On Monday, Sept. 16, a concert celebrating the life and works of Benjamin Britten was performed at Leffler Chapel and Performance Center from 7:30 p.m. to 9 p.m. The Britten Centennial Concert, which honored the composer’s 100th birthday, was performed by mezzo-soprano Dr. Sarah Daughtrey, assistant professor and director of vocal studies, and tenor Jeffrey Fahnestock, adjunct assistant professor at Gettysburg College. Both vocalists paid tribute to Britten’s work in the past, though it was Fahnestock who came up with the idea of the concert, with help from the College’s fine and performing arts department.
Born in Suffolk on Nov. 13, 1913, Britten established himself as one of the prominent musicians and composers of the early 20th century through his diverse and elaborate works of British classical music. A prolific opera-writer, Britten also turned his talents to chamber, choral and instrumental music.
Throughout his life, he was decorated for his many musical achievements, earning such prestigious awards as the British Order of Merit, the Royal Philharmonic Society’s Gold Medal in 1964, and the Classical Album of the Year Grammy in 1963, as well as countless other honors. Despite his death in December of 1976, Britten’s powerful and moving works continue to live on in performances such as the one at Leffler.
Fahnestock and Daughtrey opened with “How Now My Love” as Assistant Professor of Music Dr. Justin Badgerow expertly provided the accompaniment. Daughtrey’s vocals swept through the song-cycle of “A Charm of Lullabies”, followed by Fahnestock’s performance of the “Winter Words” composition.
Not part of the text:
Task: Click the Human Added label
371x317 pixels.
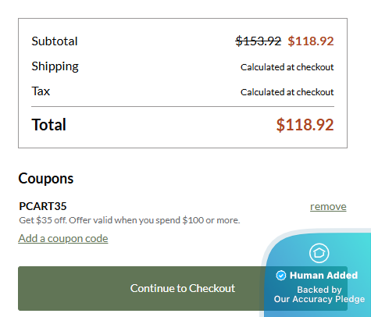Action: point(323,276)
After intermission, Daughtrey returned to the stage to perform two Cabaret songs, followed by Badgerow’s recital of Britten’s “Nocturne” from the composer’s unfinished “Sonatina Romantica.” The musicians ended the concert with Britten’s “Canticle II: Abraham and Isaac,” a lengthy, spirited number that drew thunderous applause from the audience. Truly, the singers paid proper tribute to Britten and his music.
Daughtrey describes the two pieces as “very different works, one strange and deeply psychological (it’s based on the book by Henry James) and the other a very fun ensemble show which gives a vibrant picture of British Victorian society.” Regarding Britten himself, Daughtrey said, “Britten is well known for his writing for the voice and for his sensitive setting of the English language to music, as well as his colorful orchestrations and rhythmic dynamism, which were both highly evident in these two operas.”
The first time Fahnestock took part in one of Britten’s pieces was during his senior year of high school, when he sang “A Ceremony of Carols” in his high school’s choir. After discovering some of his solo works while an undergraduate and graduate student of the Eastman School of Music, Fahnestock took a genuine interest in Britten’s many entire musical repertoire. Fahnestock states that “Being at Eastman and having an incredible library at hand allowed me to listen to and see the scores of nearly everything Britten wrote. I’ve bought as many as I could find and afford.”
Fahnestock elaborated on what really fascinates him about Britten’s music. “I think what I find most interesting about this music is that he seems to find the truth in the texts he chose,” he said. “It is also gratifying to find so much music that was written for a voice similar to my own… I have listened to and read about this music for over thirty years and still learn or see new things each time I return to it.”
Fahnestock has performed many shows that feature Britten’s works, including “Saint Nicolas,” “The Turns of the Screw,” “The Rape of Lucretia” and “War Requiem”. After the Centennial Concert, Fahnestock has performances scheduled for Susquehanna University and Gettysburg College, on Oct. 1 and 6, respectively.
Britten’s inspirational works both require a certain level of passion in their performance. That is what makes Fahnestock and Daughtrey’s voices such a striking combination. Thanks to these two talented vocalists, the Britten Centennial Concert paid proper tribute to this decorated composer’s life work.